== DATA SECTION ==
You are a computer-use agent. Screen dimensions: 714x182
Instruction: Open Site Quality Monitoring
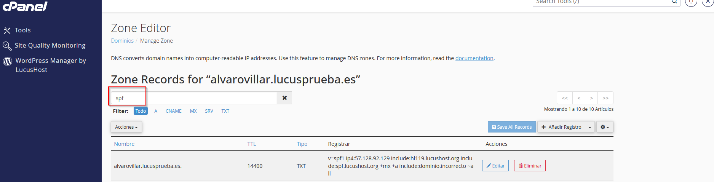[44, 45]
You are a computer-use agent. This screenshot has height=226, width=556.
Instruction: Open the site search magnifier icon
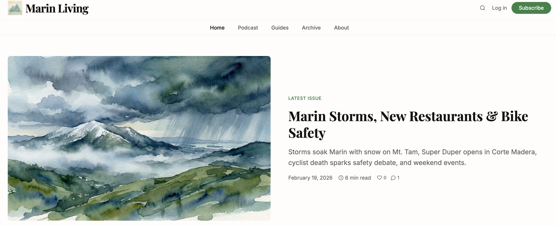(x=482, y=8)
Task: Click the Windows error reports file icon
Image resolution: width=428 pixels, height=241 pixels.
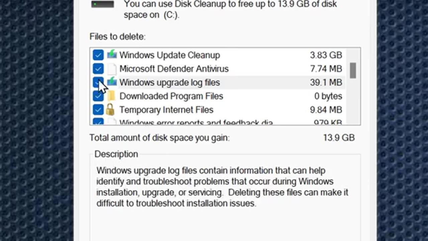Action: point(112,123)
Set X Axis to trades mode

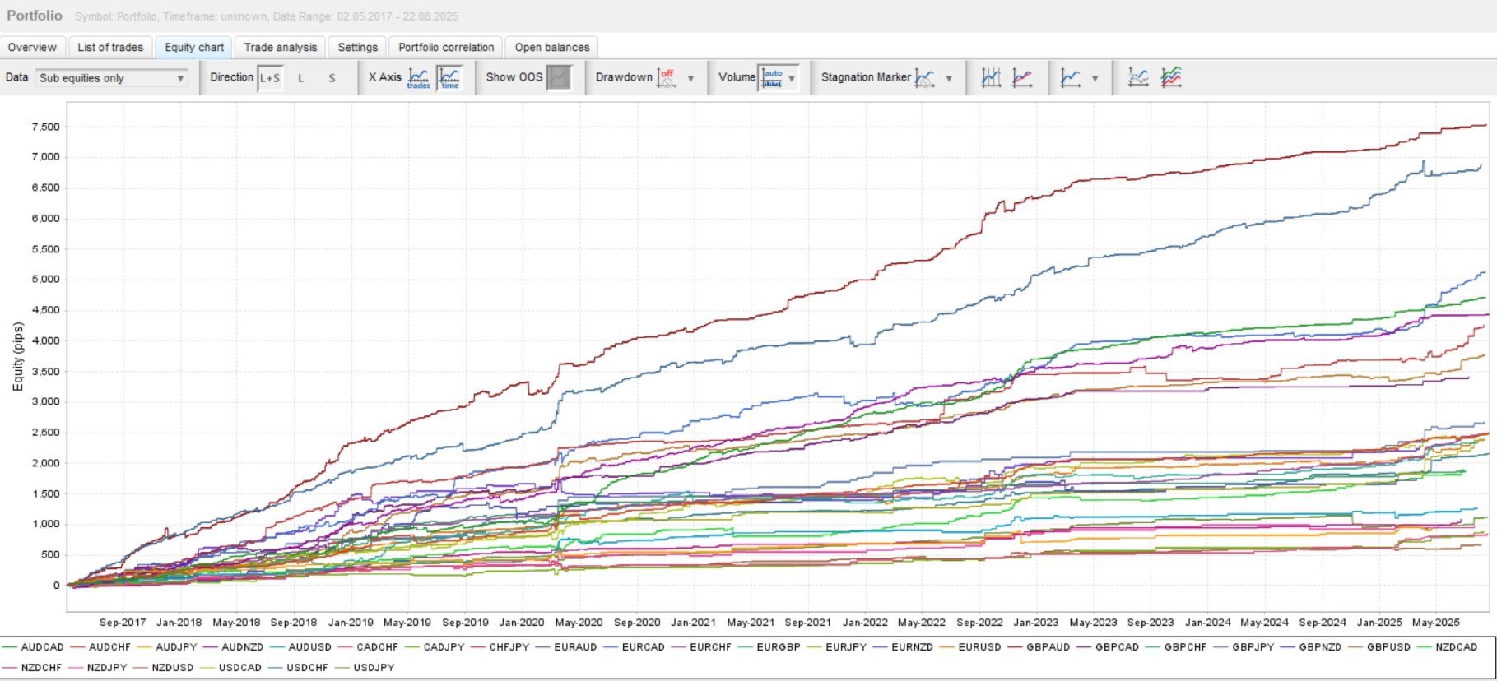(418, 78)
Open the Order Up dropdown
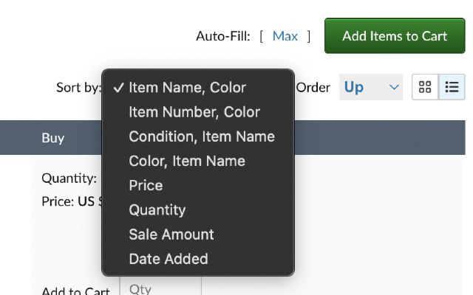 point(370,87)
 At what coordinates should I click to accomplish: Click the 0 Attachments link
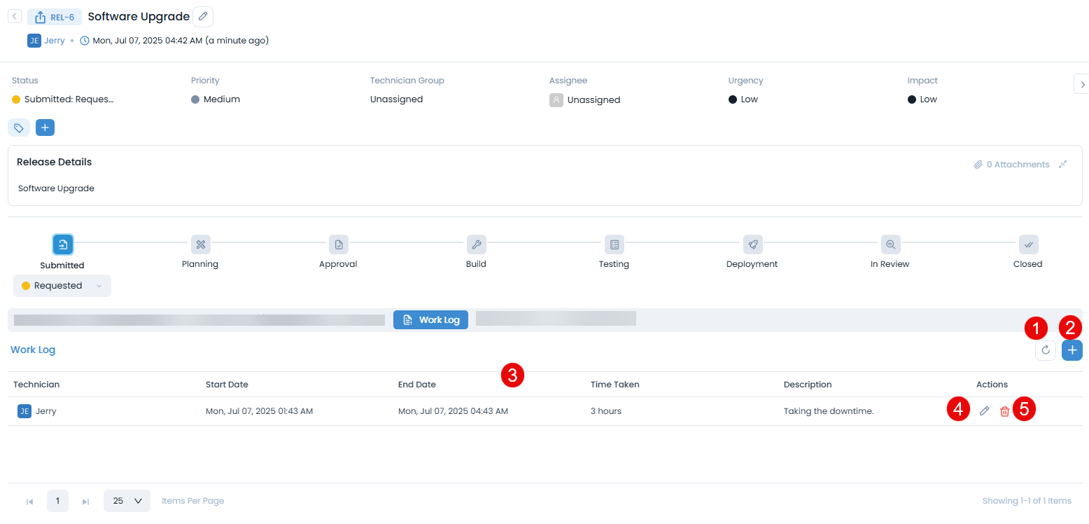[1011, 165]
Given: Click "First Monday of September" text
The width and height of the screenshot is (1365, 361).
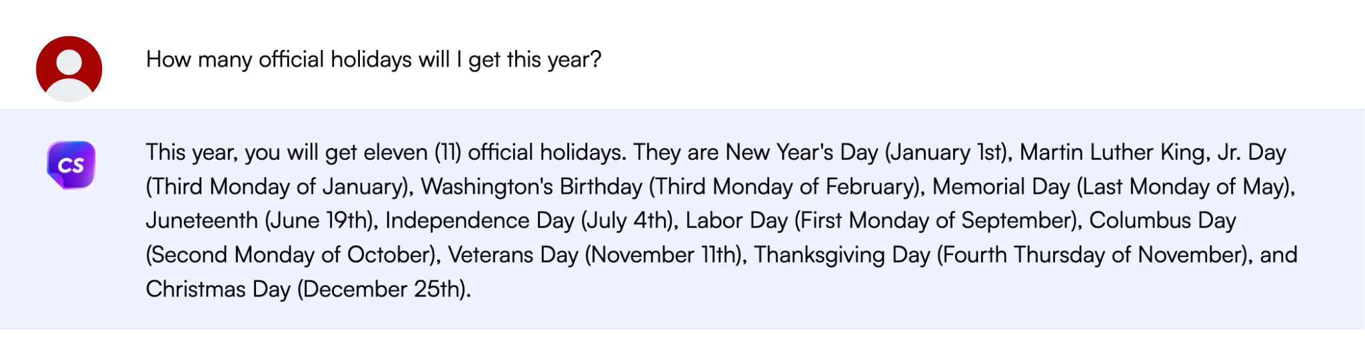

== ASSIGNED TASK ==
Print exactly the lines between the line containing "Open the Order Up dropdown" and the last line of the entries above, including both, and nothing besides; skip the pictures.

== SOLUTION TO THIS EXERCISE ==
Open the Order Up dropdown
 point(370,87)
 At what coordinates should I click to accomplish: Click the 0 Attachments link
[1011, 165]
Given: Click "First Monday of September" text
The width and height of the screenshot is (1365, 361).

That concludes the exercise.